While I feel like 3:50 is much faster than my current PR, I wanted to make my one running goal challenging. I’m sure I will be happy if I break 4 hours, or even just PR, but based on my other race times I know I can run less than 3:50.
The other goals are more doable, as long as I remember to keep up with them. I’m not sure exactly how I want to improve my blog, or what kind of path I want to take in health and fitness, so I left these goals more open to flexibility throughout the year.
In order to reach my goal of a 3:50 marathon, I need a race to run, right?!
Rob and I signed up for the Rock n Roll Raleigh Marathon on April 13th.

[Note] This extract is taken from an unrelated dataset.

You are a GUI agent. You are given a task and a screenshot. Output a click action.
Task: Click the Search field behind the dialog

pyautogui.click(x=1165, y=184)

I stared training last week, which was a little challenging with all of the traveling.
Here is what my training looked like last week:
Weekly Recap:
Sunday 12/22: rest
Monday 12/23: 6 easy miles on the treadmill in Michigan, strength
Tuesday 12/24: 6 easy miles on the treadmill with strides, Oiselles’ Runner’s Dozen Core Routine
Wednesday 12/25: 8 miles with 4 at marathon goal pace (MGP- 8:45ish)
Thursday 12/26: 6 easy miles in New York, core work
Friday 12/27: 13 miles in New York (average pace 9:08)

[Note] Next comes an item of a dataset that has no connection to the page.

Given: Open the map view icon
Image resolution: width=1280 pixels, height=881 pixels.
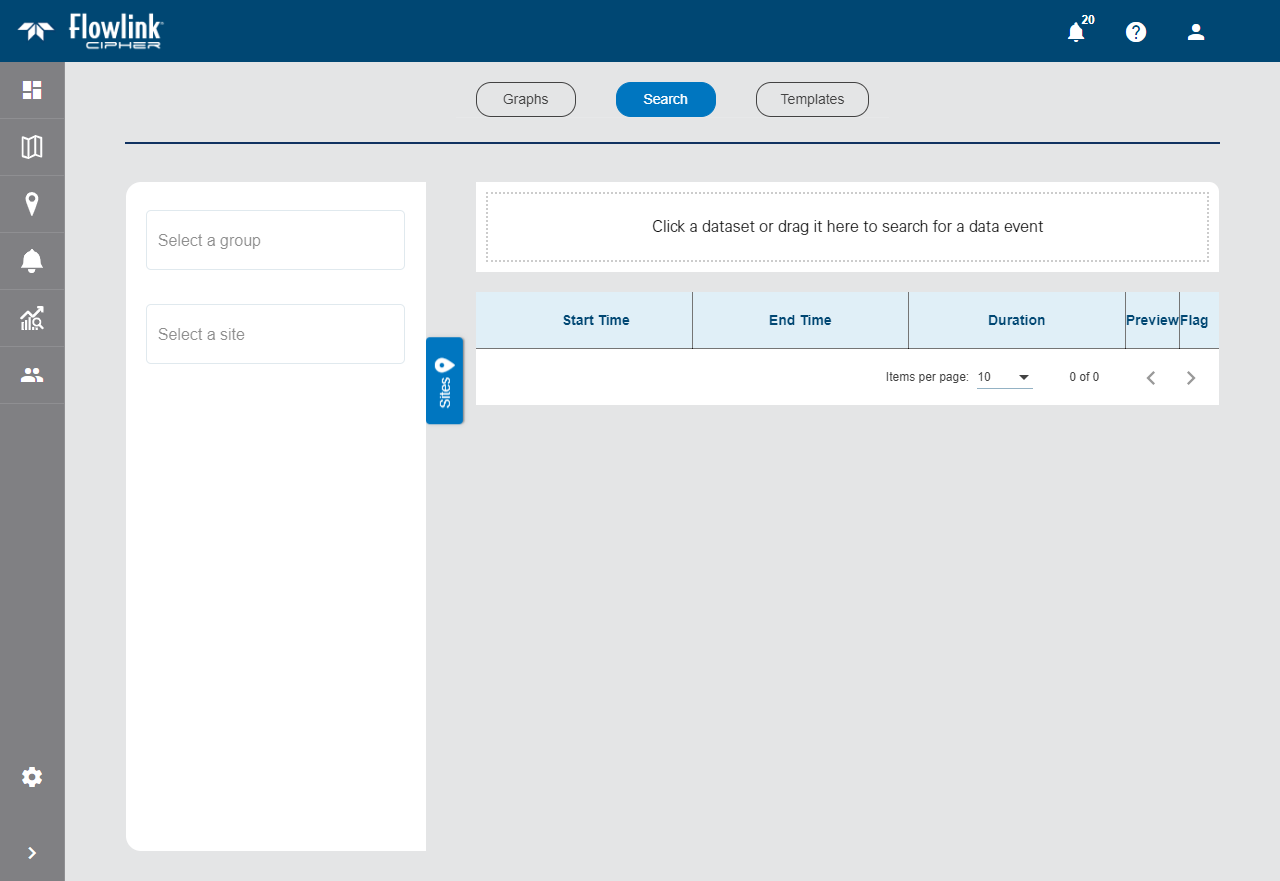Looking at the screenshot, I should coord(32,147).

Saturday 12/28: 6 easy miles in New York with strides at the end, core work
(all the “easy” miles were run at about a 9:15 pace)
Total Miles: 45
I felt pretty good throughout the week, but yesterday my low back/piriformis started acting up a little bit. I’m trying to not get too worried, but might need to back off bit until it settles down.
Did anyone else start training for a spring race?

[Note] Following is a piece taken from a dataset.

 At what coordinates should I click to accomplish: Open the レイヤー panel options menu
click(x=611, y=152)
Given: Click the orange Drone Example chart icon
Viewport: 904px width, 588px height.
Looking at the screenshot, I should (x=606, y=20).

What is one goal you have for 2014?
txa1265 says
I love the list, and hope you put actions behind those. For example, paying off student loans we came to a time when one of our cars was paid off and we continued pulling that same amount each month and applying to the loans. (of course the sad reality is that one year of college now costs considerably more than my entire undergrad degree and graduate coursework).
I haven’t signed up for anything yet and so I am just working to stay ‘half-marathon ready’, and that is working out great so far. 🙂
Good luck with all of your goals!
runningoutofwine says
Loans can be a real pain, and with looking to buy a house at some point soon it would be nice to get the loan paid off as soon as possible.
Thanks for your support!
fitfor365 says
Good luck with your goals.
runningoutofwine says
Thank you!
Sarah @ Sweet Miles says
I feel you on the more money toward student loan thing! Ugh! You can totally get that 3:50 marathon! Go go go!!
runningoutofwine says
Thanks for your support!
missadventuresinrunning says
I am training for a half marathon in April. My goal is to run it in under 2 hours!
runningoutofwine says
That’s an awesome goal! I know you can do it:)
Megan (The Lyons' Share) says
I love your goals!! And I’m so glad your comment about the marathon made me look into your times – ours are so similar! My marathon PR is also 4:05, and I’ve done 4 marathons. It’s something that I KNOW I “should” be able to beat easily based on my other times (my half marathon PR is 1:39), but I just don’t think I’ve got the marathon beast mastered yet. So … I keep wavering between goals for my next marathon (March 1st) … do I just go for what I think I “should” be able to do (3:40?) and then risk crashing and burning and winding up unsatisfied again? Or do I stay consistent and just try to beat 4 hours, so at least I can say I did it? I’m leaning towards the latter, but we’ll see!
runningoutofwine says
I have exactly the same thought process about it! The marathon sure is a different type of race compared to shorter ones. I am hoping that by following a specific training plan aimed at hitting 3:50 I will be prepared. But anything can happen on race day! Good luck with your training!